● How to complete this task: Every line of the material below should be retyped exactly.

● Supplied data:
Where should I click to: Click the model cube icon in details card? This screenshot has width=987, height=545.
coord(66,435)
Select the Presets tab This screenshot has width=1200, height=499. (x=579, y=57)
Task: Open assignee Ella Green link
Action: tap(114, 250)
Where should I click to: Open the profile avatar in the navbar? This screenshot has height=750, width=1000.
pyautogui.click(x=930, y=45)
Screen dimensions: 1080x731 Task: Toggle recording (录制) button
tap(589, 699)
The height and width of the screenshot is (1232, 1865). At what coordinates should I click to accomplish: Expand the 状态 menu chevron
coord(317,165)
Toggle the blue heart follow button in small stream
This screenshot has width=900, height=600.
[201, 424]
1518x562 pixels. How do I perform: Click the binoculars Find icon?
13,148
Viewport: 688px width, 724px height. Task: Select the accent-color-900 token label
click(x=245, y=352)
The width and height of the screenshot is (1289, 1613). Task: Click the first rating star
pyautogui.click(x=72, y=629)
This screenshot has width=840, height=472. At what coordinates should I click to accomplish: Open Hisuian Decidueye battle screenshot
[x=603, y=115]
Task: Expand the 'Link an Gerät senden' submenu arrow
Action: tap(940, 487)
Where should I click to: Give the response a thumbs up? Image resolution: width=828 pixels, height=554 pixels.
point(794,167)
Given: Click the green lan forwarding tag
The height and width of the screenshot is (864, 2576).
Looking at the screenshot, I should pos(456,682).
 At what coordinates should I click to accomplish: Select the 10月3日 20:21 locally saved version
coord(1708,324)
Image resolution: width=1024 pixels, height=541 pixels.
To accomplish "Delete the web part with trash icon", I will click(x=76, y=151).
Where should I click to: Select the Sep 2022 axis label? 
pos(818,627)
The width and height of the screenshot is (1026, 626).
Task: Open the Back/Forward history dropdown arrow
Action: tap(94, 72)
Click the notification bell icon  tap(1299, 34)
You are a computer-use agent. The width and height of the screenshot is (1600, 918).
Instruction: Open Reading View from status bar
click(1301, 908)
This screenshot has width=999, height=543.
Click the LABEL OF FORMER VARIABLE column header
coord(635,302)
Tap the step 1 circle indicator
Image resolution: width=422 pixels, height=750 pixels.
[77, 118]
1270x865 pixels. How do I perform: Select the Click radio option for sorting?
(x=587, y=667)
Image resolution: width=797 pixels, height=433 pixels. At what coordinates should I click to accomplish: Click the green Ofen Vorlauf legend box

● Answer to the exercise:
Where should I click to: Click the model cube icon in details card? This screenshot has width=987, height=545.
coord(66,435)
Select the Presets tab This screenshot has width=1200, height=499. (x=579, y=57)
Task: Open assignee Ella Green link
Action: tap(114, 250)
Where should I click to: Open the profile avatar in the navbar? This screenshot has height=750, width=1000.
pyautogui.click(x=930, y=45)
Screen dimensions: 1080x731 Task: Toggle recording (录制) button
tap(589, 699)
The height and width of the screenshot is (1232, 1865). At what coordinates should I click to accomplish: Expand the 状态 menu chevron
coord(317,165)
Toggle the blue heart follow button in small stream
This screenshot has width=900, height=600.
[201, 424]
1518x562 pixels. How do I perform: Click the binoculars Find icon?
13,148
Viewport: 688px width, 724px height. Task: Select the accent-color-900 token label
click(x=245, y=352)
The width and height of the screenshot is (1289, 1613). Task: Click the first rating star
pyautogui.click(x=72, y=629)
This screenshot has width=840, height=472. At what coordinates should I click to accomplish: Open Hisuian Decidueye battle screenshot
[x=603, y=115]
Task: Expand the 'Link an Gerät senden' submenu arrow
Action: tap(940, 487)
Where should I click to: Give the response a thumbs up? Image resolution: width=828 pixels, height=554 pixels.
point(794,167)
Given: Click the green lan forwarding tag
The height and width of the screenshot is (864, 2576).
Looking at the screenshot, I should pos(456,682).
 At what coordinates should I click to accomplish: Select the 10月3日 20:21 locally saved version
coord(1708,324)
Image resolution: width=1024 pixels, height=541 pixels.
To accomplish "Delete the web part with trash icon", I will click(x=76, y=151).
Where should I click to: Select the Sep 2022 axis label? 
pos(818,627)
The width and height of the screenshot is (1026, 626).
Task: Open the Back/Forward history dropdown arrow
Action: tap(94, 72)
Click the notification bell icon  tap(1299, 34)
You are a computer-use agent. The width and height of the screenshot is (1600, 918).
Instruction: Open Reading View from status bar
click(1301, 908)
This screenshot has width=999, height=543.
Click the LABEL OF FORMER VARIABLE column header
coord(635,302)
Tap the step 1 circle indicator
Image resolution: width=422 pixels, height=750 pixels.
[77, 118]
1270x865 pixels. How do I perform: Select the Click radio option for sorting?
(x=587, y=667)
Image resolution: width=797 pixels, height=433 pixels. At what coordinates should I click to accomplish: Click the green Ofen Vorlauf legend box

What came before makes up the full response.